- Theatrical release poster
- French: Le Redoutable
- Directed by: Michel Hazanavicius
- Screenplay by: Michel Hazanavicius
- Based on: Un an après by Anne Wiazemsky
- Produced by: Florence Gastaud; Michel Hazanavicius; Riad Sattouf;
- Starring: Louis Garrel; Stacy Martin;
- Cinematography: Guillaume Schiffman
- Edited by: Anne-Sophie Bion; Michel Hazanavicius;
- Production companies: Les Compagnons du Cinéma; La Classe Américaine; France 3 Cinéma; StudioCanal;
- Distributed by: StudioCanal
- Release dates: 21 May 2017 (Cannes); 13 September 2017 (France);
- Running time: 107 minutes
- Country: France
- Language: French
- Budget: $12.2 million
- Box office: $1.3 million

= Redoubtable (film) =

2017 film by Michel Hazanavicius

Redoubtable (Le Redoutable), released in the United States as Godard Mon Amour, is a 2017 French biographical comedy-drama film written and directed by Michel Hazanavicius about the affair of filmmaker Jean-Luc Godard with actress Anne Wiazemsky in the late 1960s, during the making of his film La Chinoise (1967).

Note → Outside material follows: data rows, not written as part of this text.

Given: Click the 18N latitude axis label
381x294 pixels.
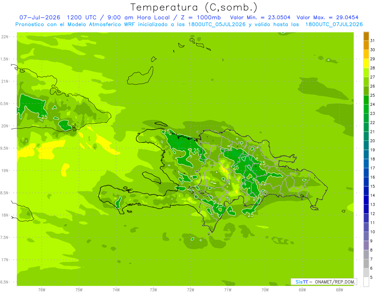Looking at the screenshot, I should coord(5,215).
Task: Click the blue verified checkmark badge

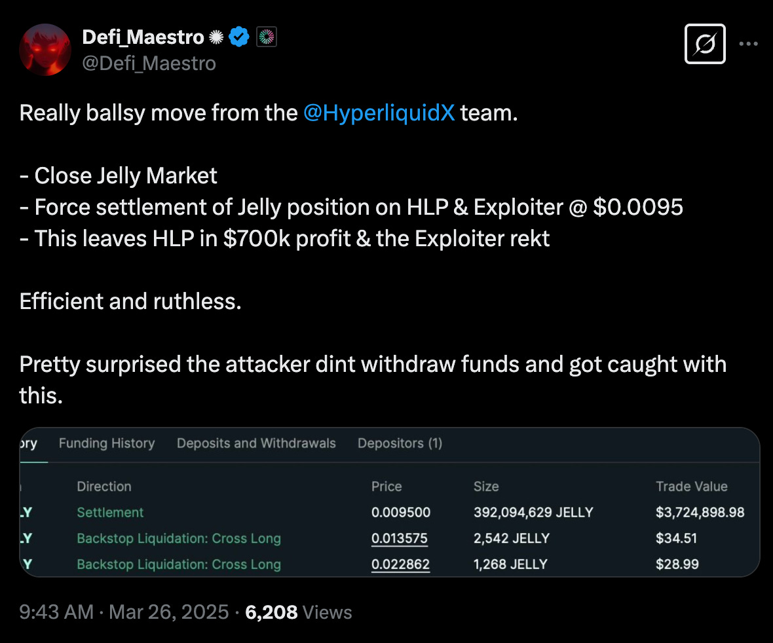Action: (x=240, y=37)
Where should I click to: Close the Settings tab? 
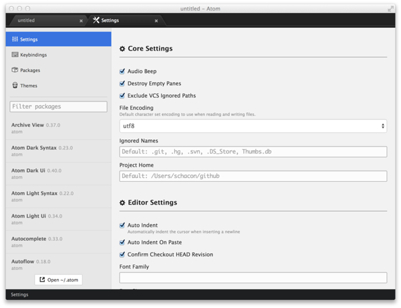pos(156,21)
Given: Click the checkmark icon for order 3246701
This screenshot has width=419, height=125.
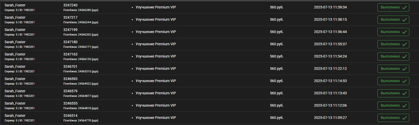Looking at the screenshot, I should (404, 69).
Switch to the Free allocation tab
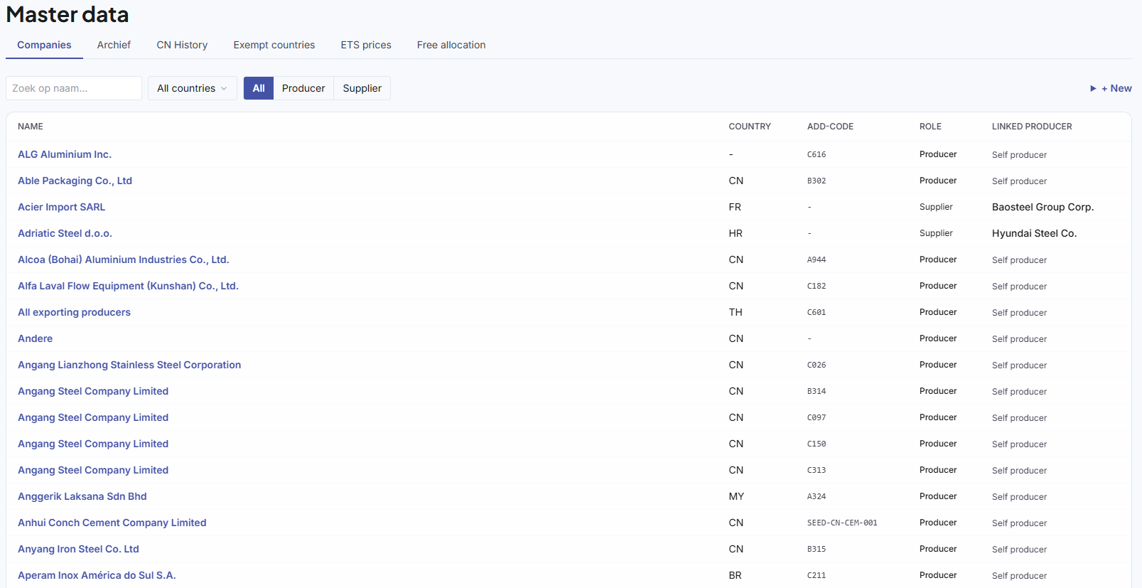 pos(451,45)
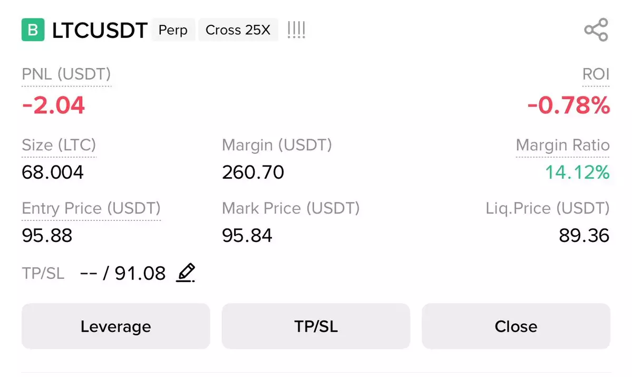Tap the Entry Price (USDT) label
The image size is (632, 377).
point(91,208)
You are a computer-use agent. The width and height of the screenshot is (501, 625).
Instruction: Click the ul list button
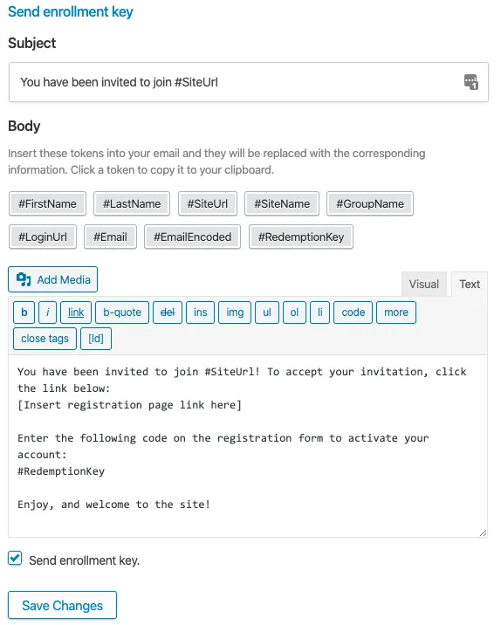click(267, 313)
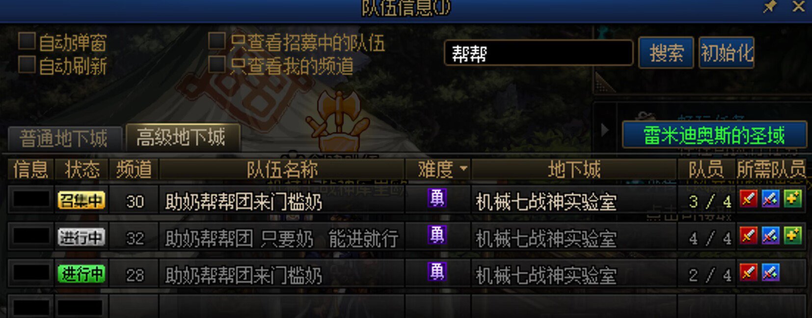Click the pin icon in title bar
812x318 pixels.
coord(770,6)
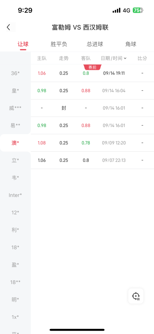Tap the floating locate pre-match target icon
Viewport: 154px width, 334px height.
[x=136, y=296]
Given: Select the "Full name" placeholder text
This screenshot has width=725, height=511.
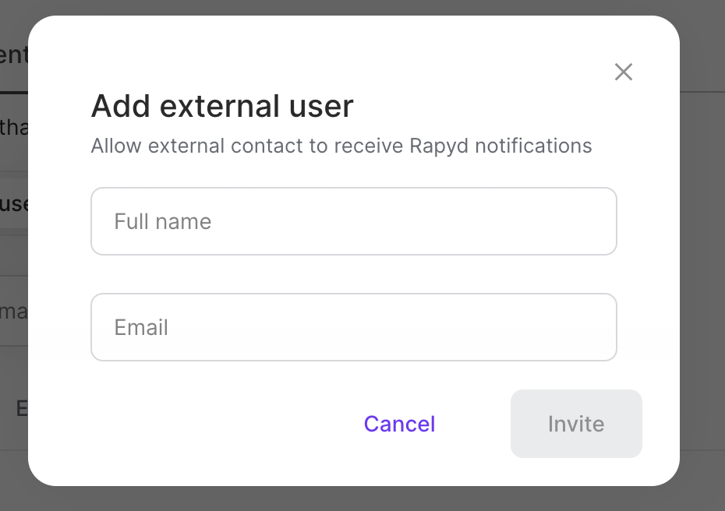Looking at the screenshot, I should [x=163, y=221].
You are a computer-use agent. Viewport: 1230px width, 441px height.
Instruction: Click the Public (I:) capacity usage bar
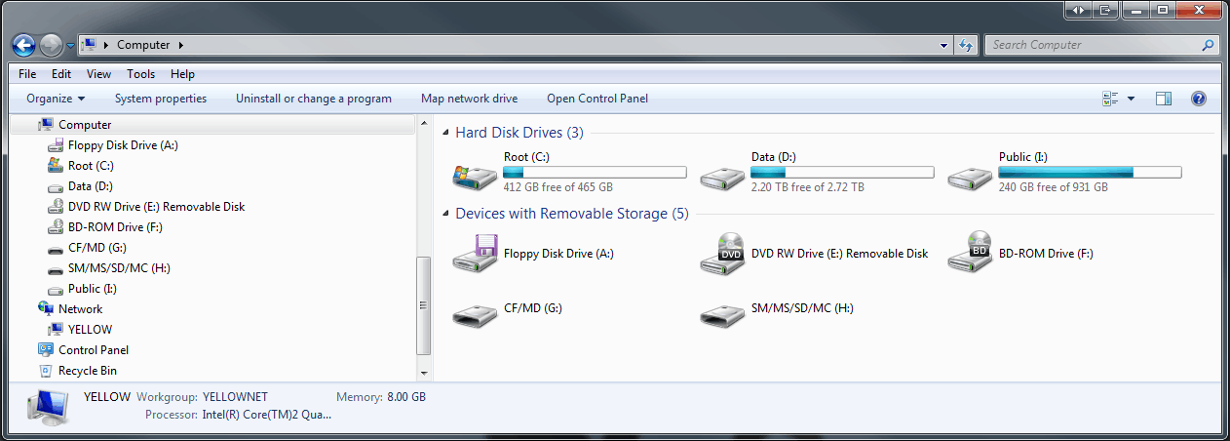point(1090,173)
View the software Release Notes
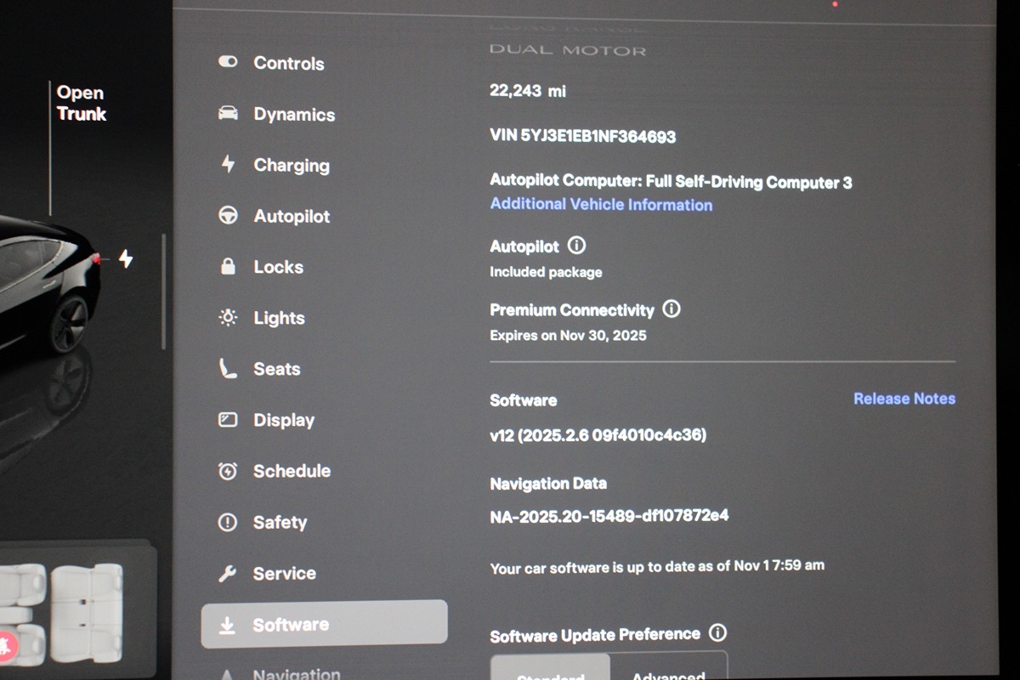Viewport: 1020px width, 680px height. 904,399
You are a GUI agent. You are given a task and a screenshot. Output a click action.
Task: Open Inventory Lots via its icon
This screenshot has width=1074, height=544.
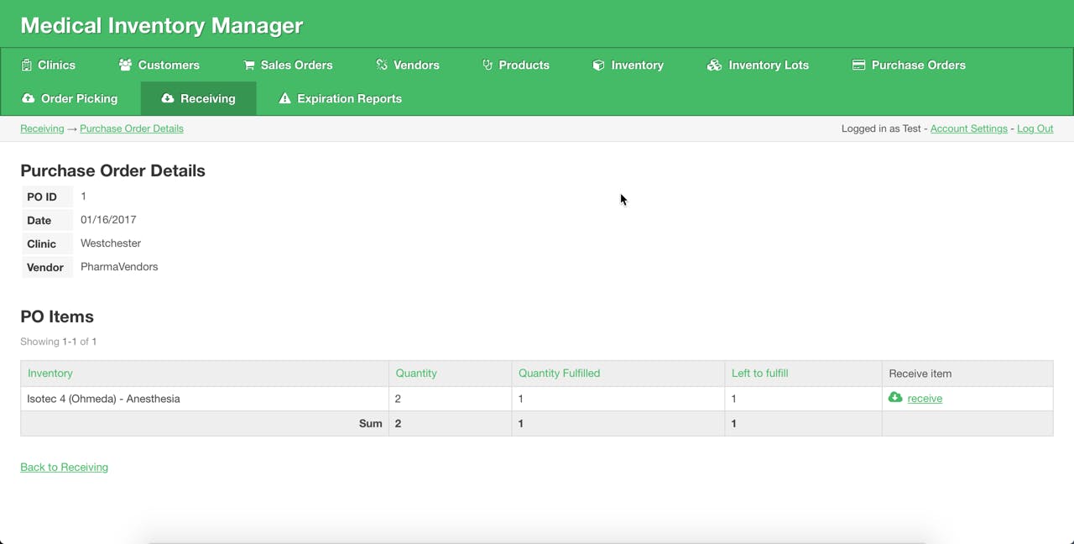click(714, 65)
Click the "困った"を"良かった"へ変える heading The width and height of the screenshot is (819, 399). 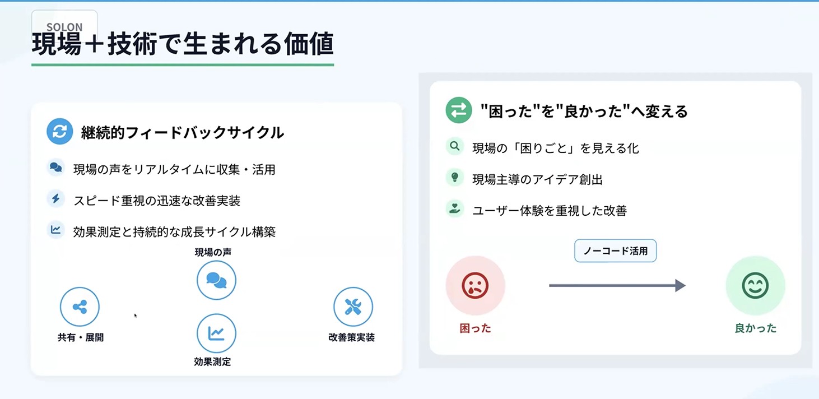point(584,111)
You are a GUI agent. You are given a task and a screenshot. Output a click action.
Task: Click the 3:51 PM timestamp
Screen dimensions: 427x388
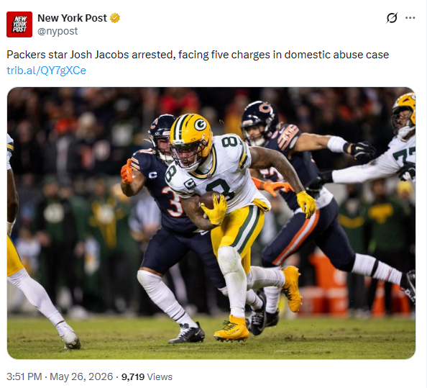[24, 376]
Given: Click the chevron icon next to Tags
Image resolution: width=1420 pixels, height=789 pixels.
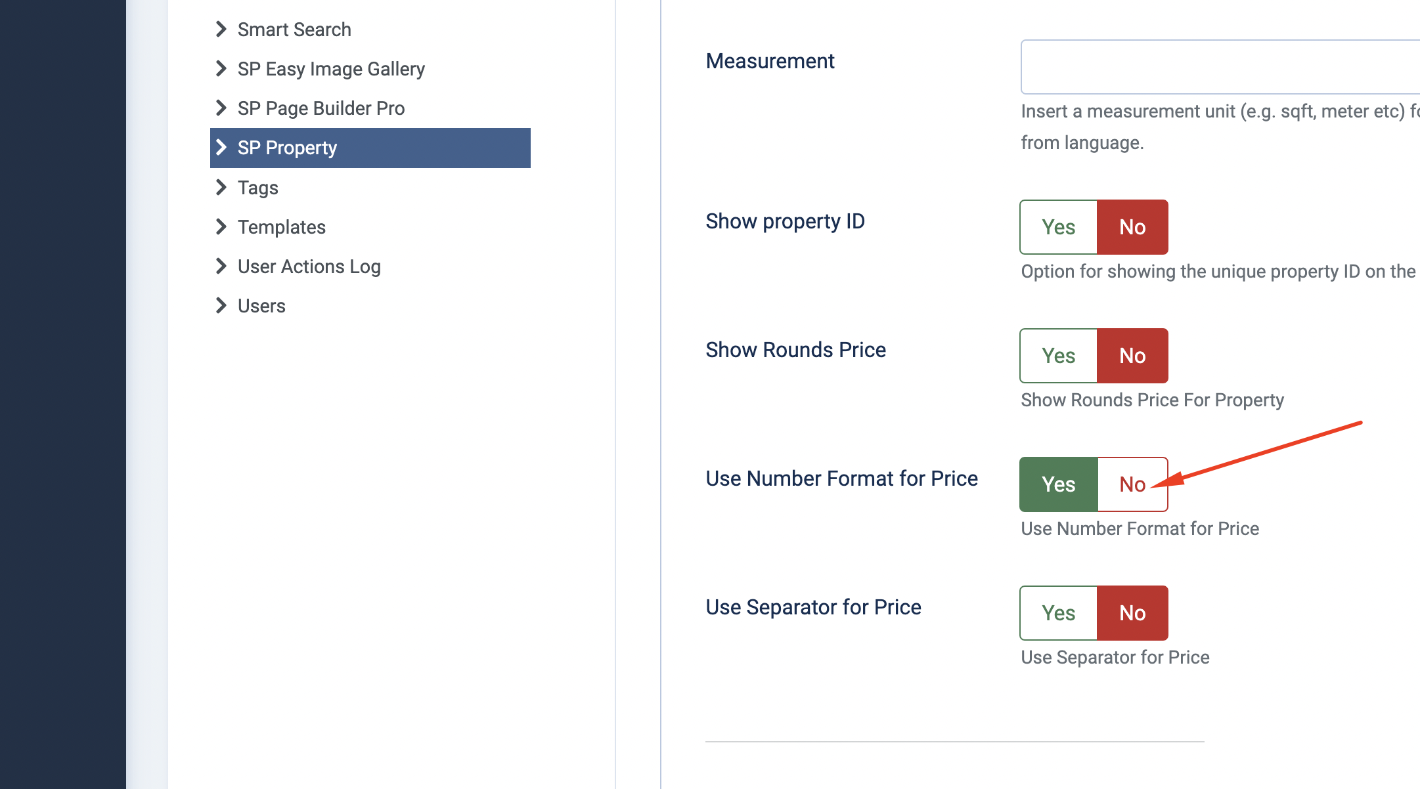Looking at the screenshot, I should [x=221, y=188].
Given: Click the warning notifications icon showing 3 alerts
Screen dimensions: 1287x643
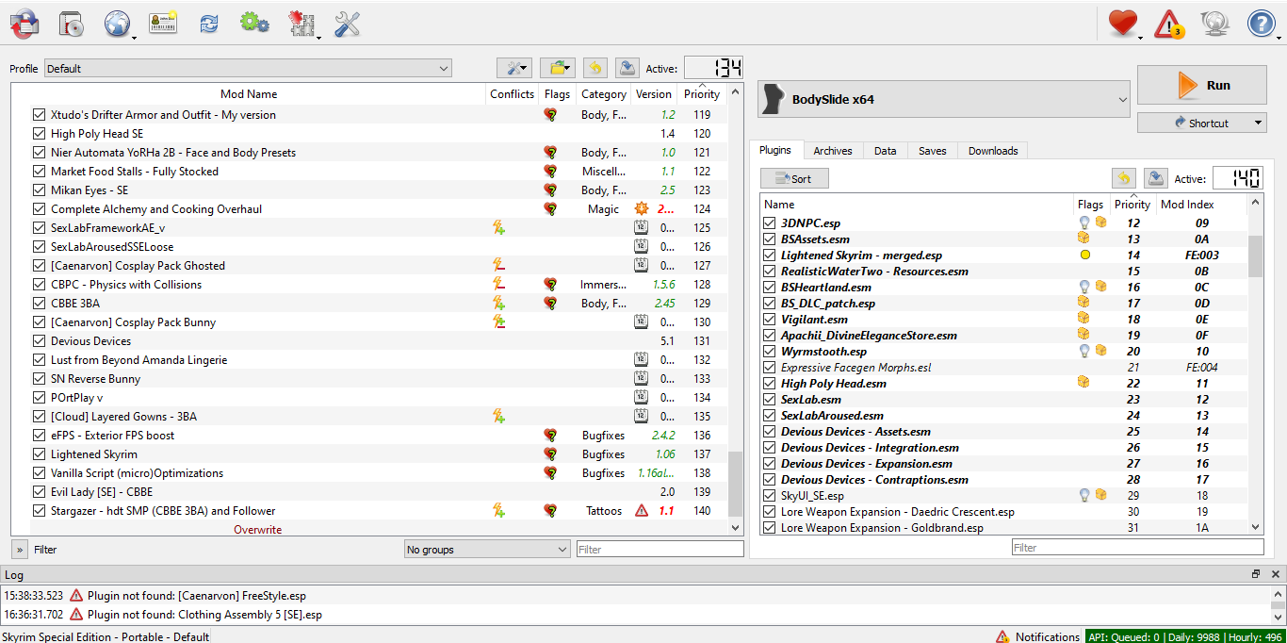Looking at the screenshot, I should [x=1170, y=24].
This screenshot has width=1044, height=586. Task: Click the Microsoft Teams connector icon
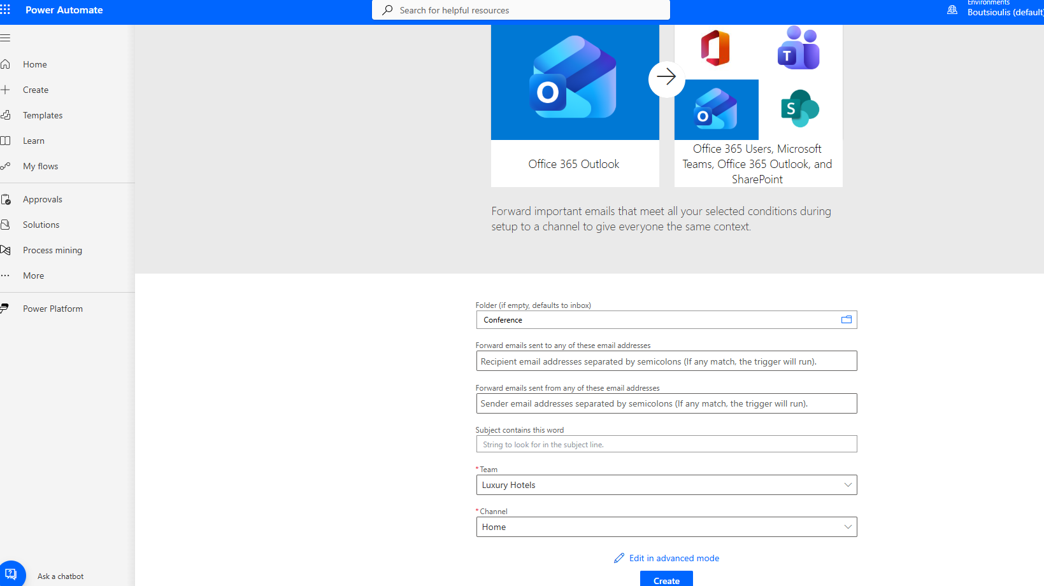[799, 48]
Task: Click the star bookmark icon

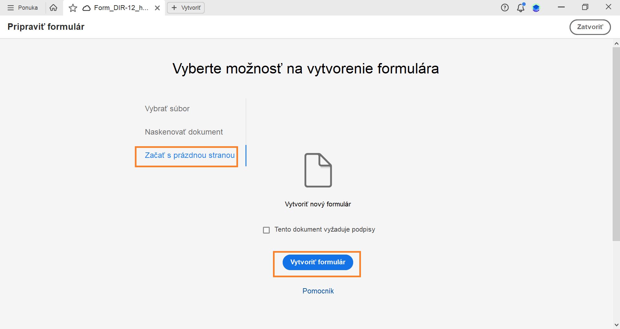Action: click(73, 7)
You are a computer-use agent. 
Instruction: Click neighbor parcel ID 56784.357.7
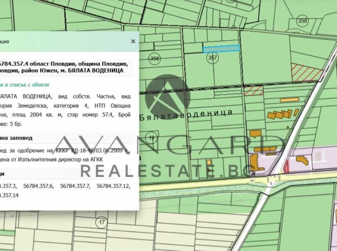tap(75, 186)
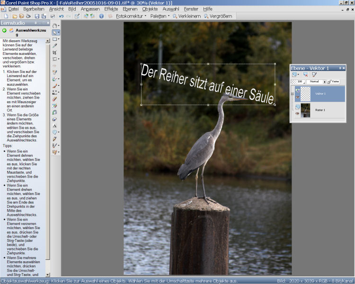Choose the Dropper tool
This screenshot has width=355, height=284.
55,46
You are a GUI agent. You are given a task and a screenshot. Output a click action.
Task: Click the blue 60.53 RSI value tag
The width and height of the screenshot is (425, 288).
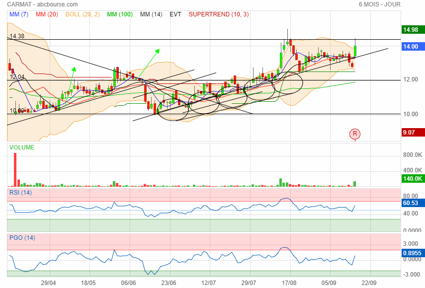click(411, 203)
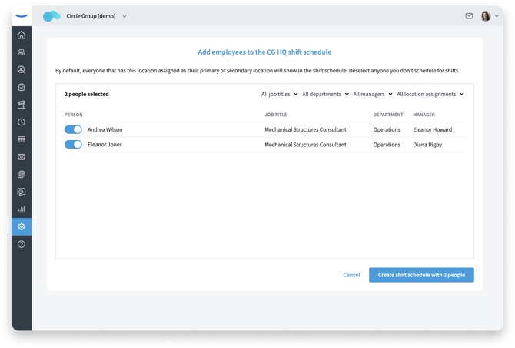Expand the All job titles filter

click(279, 95)
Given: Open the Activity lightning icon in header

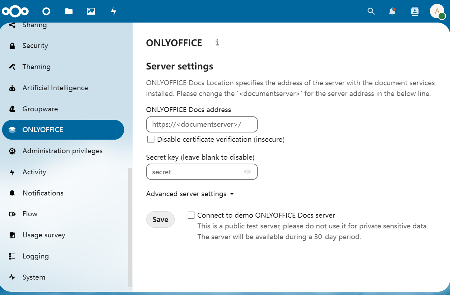Looking at the screenshot, I should tap(113, 11).
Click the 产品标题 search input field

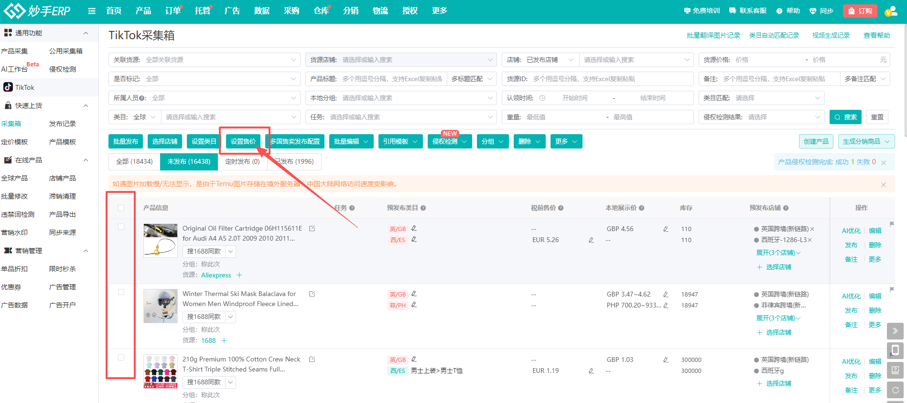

It was selected to compete for the Palme d'Or in the main competition section at the 2017 Cannes Film Festival.

==Cast==
- Louis Garrel as Jean-Luc Godard
- Stacy Martin as Anne Wiazemsky
- Bérénice Bejo as Michèle Rosier
- Micha Lescot as Jean-Pierre Bamberger
- Grégory Gadebois as Michel Cournot
- Guido Caprino as Bernardo Bertolucci
- Quentin Dolmaire as Paul

==Reception==
On the review aggregator website Rotten Tomatoes, the film has an approval rating of 54% based on 89 reviews, and an average rating of 5.8/10. The website's critics consensus reads, "Godard Mon Amour imagines a chapter from Jean-Luc Godard's life with no shortage of whimsy, but lacks its subject's essential inspiration." On Metacritic, the film has a weighted average score of 55 out of 100, based on 24 critics, indicating "generally favorable reviews".